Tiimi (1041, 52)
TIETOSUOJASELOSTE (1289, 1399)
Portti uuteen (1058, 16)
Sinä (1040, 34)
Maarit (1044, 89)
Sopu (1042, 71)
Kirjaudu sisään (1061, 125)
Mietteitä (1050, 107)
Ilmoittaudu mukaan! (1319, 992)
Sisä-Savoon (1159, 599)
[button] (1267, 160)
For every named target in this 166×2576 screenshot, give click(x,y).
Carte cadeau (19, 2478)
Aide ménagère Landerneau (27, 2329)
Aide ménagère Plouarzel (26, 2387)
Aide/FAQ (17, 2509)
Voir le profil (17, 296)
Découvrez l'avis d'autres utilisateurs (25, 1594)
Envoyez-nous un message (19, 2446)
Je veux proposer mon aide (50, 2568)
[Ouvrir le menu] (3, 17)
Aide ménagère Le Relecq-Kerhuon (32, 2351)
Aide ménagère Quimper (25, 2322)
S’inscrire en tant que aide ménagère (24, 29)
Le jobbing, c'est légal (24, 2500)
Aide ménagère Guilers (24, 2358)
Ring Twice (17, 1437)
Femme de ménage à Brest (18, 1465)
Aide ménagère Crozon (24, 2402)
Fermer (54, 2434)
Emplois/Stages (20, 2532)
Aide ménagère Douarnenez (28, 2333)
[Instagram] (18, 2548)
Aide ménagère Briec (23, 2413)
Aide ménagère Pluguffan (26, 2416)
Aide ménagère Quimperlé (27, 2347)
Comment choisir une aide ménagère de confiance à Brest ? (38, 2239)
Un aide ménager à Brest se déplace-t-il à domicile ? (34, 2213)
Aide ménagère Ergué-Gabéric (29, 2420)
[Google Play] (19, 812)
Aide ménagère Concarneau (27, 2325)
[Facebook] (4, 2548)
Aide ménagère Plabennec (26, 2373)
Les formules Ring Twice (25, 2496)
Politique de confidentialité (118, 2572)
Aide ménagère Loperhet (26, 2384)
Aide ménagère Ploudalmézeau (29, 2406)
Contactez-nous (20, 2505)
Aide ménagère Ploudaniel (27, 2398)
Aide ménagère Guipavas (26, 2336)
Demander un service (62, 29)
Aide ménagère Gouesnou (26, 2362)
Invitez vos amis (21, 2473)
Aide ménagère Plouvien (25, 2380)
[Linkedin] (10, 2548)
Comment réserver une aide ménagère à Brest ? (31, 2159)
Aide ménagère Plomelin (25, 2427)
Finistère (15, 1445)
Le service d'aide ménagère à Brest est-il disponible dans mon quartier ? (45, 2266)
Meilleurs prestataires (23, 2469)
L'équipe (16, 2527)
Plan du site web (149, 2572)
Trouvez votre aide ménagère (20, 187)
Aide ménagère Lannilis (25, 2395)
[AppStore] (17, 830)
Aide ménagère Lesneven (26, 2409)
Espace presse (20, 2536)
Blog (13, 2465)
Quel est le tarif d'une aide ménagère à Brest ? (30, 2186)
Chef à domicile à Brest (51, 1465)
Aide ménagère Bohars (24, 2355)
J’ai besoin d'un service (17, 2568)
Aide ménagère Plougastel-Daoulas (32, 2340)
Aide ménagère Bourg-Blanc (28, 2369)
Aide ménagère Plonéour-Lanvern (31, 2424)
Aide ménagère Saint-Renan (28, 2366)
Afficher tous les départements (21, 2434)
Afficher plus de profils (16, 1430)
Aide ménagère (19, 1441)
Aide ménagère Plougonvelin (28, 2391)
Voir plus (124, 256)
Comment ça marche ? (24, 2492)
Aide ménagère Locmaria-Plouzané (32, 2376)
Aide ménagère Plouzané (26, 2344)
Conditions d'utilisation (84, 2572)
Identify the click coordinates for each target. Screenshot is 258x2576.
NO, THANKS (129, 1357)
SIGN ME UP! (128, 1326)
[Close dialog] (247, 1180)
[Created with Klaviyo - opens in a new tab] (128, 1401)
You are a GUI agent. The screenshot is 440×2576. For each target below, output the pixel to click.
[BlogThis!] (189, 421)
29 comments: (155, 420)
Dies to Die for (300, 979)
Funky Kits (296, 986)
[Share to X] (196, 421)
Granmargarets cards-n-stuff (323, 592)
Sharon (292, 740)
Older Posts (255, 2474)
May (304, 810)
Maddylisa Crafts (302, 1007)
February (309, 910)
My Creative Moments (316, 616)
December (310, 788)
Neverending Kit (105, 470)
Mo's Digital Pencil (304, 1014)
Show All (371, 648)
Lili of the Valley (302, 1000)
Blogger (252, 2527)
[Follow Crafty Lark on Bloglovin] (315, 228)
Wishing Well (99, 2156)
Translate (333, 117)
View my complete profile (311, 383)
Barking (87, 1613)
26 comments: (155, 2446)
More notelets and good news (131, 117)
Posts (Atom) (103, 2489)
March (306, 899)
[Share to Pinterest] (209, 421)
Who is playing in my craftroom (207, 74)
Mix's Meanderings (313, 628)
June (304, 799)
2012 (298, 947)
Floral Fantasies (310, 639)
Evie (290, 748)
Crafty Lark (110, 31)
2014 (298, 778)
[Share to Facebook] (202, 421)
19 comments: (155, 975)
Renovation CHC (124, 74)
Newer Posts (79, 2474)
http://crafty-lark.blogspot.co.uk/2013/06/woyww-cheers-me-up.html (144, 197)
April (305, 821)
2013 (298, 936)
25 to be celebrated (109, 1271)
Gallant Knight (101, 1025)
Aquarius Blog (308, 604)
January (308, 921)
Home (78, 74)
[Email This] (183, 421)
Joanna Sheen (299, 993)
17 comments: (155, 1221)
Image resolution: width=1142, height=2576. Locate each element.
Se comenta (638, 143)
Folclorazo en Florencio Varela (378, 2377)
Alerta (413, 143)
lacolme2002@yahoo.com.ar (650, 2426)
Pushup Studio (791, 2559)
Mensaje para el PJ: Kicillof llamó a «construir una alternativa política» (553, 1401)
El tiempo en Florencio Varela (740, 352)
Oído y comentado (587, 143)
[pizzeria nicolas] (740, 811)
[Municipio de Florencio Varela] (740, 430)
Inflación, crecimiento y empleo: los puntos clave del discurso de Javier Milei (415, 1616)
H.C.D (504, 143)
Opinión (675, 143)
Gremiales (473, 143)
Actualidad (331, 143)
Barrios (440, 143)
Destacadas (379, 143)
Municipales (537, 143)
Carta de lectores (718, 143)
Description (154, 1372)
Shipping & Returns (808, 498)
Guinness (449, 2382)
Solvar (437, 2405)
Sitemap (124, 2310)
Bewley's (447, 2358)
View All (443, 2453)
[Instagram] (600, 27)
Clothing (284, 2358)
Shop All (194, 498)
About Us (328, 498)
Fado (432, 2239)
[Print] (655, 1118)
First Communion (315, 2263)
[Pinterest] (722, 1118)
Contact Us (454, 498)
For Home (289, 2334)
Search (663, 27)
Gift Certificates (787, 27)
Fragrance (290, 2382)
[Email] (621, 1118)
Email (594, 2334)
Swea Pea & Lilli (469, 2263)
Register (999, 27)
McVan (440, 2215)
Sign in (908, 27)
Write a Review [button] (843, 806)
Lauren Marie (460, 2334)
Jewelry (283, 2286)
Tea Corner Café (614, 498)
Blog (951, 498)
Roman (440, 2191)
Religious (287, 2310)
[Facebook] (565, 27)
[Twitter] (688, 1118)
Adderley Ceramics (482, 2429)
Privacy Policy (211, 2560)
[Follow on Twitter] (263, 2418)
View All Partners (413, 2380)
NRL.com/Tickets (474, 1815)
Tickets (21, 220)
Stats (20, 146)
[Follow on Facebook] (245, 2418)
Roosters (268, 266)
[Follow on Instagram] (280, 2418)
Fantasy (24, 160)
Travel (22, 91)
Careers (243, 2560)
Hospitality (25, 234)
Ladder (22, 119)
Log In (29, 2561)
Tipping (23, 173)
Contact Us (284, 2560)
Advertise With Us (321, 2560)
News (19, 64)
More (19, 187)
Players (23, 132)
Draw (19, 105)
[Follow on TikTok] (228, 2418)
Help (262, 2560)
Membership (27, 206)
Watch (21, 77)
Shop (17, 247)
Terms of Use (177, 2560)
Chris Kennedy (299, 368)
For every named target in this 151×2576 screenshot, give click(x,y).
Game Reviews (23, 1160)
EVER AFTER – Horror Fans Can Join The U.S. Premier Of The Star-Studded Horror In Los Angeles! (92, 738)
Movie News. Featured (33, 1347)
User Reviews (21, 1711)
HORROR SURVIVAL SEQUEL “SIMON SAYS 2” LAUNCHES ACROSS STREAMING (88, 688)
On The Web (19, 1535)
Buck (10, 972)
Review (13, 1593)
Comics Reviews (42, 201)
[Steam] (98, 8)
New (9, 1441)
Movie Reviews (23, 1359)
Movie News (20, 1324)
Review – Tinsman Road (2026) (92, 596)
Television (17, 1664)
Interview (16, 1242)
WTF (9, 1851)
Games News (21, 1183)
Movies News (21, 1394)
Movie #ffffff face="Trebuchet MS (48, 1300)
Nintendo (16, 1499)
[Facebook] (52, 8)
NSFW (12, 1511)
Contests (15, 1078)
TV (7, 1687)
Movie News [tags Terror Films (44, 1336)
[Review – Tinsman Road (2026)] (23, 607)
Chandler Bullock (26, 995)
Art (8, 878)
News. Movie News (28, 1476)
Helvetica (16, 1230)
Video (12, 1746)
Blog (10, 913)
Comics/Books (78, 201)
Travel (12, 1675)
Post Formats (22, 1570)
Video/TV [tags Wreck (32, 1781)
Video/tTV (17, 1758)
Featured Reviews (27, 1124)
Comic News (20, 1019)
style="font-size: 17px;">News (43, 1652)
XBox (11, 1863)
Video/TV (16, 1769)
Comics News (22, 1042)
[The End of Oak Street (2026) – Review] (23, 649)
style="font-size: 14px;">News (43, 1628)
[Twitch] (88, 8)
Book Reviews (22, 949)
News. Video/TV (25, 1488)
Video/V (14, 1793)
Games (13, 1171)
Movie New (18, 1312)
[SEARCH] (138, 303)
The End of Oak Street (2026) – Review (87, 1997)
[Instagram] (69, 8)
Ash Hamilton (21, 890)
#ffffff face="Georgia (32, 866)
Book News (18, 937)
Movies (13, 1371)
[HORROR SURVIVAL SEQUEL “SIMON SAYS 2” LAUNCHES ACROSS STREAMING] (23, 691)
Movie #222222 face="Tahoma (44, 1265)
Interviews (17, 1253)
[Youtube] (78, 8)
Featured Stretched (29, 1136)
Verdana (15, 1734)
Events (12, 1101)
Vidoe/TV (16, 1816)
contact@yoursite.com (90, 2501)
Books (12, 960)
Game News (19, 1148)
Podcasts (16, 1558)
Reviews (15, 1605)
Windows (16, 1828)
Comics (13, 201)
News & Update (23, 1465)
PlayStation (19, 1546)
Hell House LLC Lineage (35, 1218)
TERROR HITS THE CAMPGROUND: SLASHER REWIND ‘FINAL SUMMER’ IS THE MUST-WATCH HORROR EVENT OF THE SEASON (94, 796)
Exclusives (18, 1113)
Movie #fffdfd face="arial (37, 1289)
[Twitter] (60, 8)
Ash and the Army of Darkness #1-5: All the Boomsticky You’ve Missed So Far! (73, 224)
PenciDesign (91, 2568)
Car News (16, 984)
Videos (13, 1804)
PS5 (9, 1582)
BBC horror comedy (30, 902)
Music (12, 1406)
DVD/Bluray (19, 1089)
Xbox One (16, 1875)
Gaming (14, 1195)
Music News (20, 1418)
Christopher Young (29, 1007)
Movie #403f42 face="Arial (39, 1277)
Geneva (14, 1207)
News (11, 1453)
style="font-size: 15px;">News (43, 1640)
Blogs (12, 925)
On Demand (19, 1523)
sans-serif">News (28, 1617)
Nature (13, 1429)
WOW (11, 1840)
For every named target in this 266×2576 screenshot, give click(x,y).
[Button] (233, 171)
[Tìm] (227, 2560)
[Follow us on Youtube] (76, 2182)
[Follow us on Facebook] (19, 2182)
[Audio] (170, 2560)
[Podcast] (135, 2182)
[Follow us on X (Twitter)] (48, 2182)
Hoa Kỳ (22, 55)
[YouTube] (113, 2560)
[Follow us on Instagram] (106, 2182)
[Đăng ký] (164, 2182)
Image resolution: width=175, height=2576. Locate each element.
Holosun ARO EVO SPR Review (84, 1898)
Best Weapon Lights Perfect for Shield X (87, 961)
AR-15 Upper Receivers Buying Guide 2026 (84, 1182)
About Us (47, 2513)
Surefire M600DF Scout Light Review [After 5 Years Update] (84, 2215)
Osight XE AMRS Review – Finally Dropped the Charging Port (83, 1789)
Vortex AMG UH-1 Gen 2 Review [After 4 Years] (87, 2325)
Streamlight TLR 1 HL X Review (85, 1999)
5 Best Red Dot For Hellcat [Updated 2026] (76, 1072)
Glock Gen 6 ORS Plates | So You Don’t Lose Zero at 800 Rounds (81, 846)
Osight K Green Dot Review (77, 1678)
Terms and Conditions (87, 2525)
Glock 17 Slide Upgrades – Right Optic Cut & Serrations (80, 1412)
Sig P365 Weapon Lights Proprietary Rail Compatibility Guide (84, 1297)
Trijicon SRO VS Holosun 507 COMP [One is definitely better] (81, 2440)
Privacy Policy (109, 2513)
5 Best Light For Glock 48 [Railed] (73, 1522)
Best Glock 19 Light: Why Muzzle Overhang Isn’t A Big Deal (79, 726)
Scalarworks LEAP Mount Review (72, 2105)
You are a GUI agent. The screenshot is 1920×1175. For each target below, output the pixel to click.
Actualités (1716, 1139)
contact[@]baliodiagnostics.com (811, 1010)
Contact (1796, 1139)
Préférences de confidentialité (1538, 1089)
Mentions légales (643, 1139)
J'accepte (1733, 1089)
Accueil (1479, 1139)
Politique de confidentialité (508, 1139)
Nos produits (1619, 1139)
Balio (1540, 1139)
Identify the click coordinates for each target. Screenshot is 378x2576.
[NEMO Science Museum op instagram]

What needs to be done = The first line of the records and every line down to the line with "Aide ménagère Le Relecq-Kerhuon (32, 2351)" must be quoted exactly; leave out all else.

Response to the exercise =
Tiimi (1041, 52)
TIETOSUOJASELOSTE (1289, 1399)
Portti uuteen (1058, 16)
Sinä (1040, 34)
Maarit (1044, 89)
Sopu (1042, 71)
Kirjaudu sisään (1061, 125)
Mietteitä (1050, 107)
Ilmoittaudu mukaan! (1319, 992)
Sisä-Savoon (1159, 599)
[button] (1267, 160)
For every named target in this 166×2576 screenshot, give click(x,y).
Carte cadeau (19, 2478)
Aide ménagère Landerneau (27, 2329)
Aide ménagère Plouarzel (26, 2387)
Aide/FAQ (17, 2509)
Voir le profil (17, 296)
Découvrez l'avis d'autres utilisateurs (25, 1594)
Envoyez-nous un message (19, 2446)
Je veux proposer mon aide (50, 2568)
[Ouvrir le menu] (3, 17)
Aide ménagère Le Relecq-Kerhuon (32, 2351)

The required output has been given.